• [Exercise]: Render every line of the rows below as a JSON list of strings, with one string per line and no entries for blank lines.

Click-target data
────────────────
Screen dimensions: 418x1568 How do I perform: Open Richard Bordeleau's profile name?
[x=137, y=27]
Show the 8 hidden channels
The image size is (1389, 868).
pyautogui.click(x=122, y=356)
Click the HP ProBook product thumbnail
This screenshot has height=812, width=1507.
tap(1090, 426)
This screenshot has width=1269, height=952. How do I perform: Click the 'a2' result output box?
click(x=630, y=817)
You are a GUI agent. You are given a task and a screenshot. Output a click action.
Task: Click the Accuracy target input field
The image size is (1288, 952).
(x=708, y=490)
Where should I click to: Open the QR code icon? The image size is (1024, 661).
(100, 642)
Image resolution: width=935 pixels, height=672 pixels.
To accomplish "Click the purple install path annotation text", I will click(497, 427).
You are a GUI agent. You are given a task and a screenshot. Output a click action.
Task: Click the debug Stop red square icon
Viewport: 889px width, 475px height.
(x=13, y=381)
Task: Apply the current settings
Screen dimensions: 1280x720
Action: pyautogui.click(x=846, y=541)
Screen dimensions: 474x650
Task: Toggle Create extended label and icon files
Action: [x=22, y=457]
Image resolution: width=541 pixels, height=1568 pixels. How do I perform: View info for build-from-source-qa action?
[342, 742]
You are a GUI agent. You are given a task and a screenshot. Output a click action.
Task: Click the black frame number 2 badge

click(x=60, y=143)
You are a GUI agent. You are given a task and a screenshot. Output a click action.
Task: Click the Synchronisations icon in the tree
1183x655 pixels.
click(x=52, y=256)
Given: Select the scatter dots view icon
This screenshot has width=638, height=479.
────────────────
• [Exercise answer]:
[
  "Screen dimensions: 418x1568 How do I perform: Open Richard Bordeleau's profile name?",
  "[x=137, y=27]",
  "Show the 8 hidden channels",
  "The image size is (1389, 868).",
  "pyautogui.click(x=122, y=356)",
  "Click the HP ProBook product thumbnail",
  "This screenshot has height=812, width=1507.",
  "tap(1090, 426)",
  "This screenshot has width=1269, height=952. How do I perform: Click the 'a2' result output box?",
  "click(x=630, y=817)",
  "You are a GUI agent. You are given a task and a screenshot. Output a click action.",
  "Task: Click the Accuracy target input field",
  "The image size is (1288, 952).",
  "(x=708, y=490)",
  "Where should I click to: Open the QR code icon? The image size is (1024, 661).",
  "(100, 642)",
  "Image resolution: width=935 pixels, height=672 pixels.",
  "To accomplish \"Click the purple install path annotation text\", I will click(497, 427).",
  "You are a GUI agent. You are given a task and a screenshot. Output a click action.",
  "Task: Click the debug Stop red square icon",
  "Viewport: 889px width, 475px height.",
  "(x=13, y=381)",
  "Task: Apply the current settings",
  "Screen dimensions: 1280x720",
  "Action: pyautogui.click(x=846, y=541)",
  "Screen dimensions: 474x650",
  "Task: Toggle Create extended label and icon files",
  "Action: [x=22, y=457]",
  "Image resolution: width=541 pixels, height=1568 pixels. How do I perform: View info for build-from-source-qa action?",
  "[342, 742]",
  "You are a GUI agent. You are given a task and a screenshot. Output a click action.",
  "Task: Click the black frame number 2 badge",
  "click(x=60, y=143)",
  "You are a GUI agent. You are given a task and a screenshot. Output a click action.",
  "Task: Click the Synchronisations icon in the tree",
  "1183x655 pixels.",
  "click(x=52, y=256)",
  "Given: Select the scatter dots view icon",
  "This screenshot has width=638, height=479."
]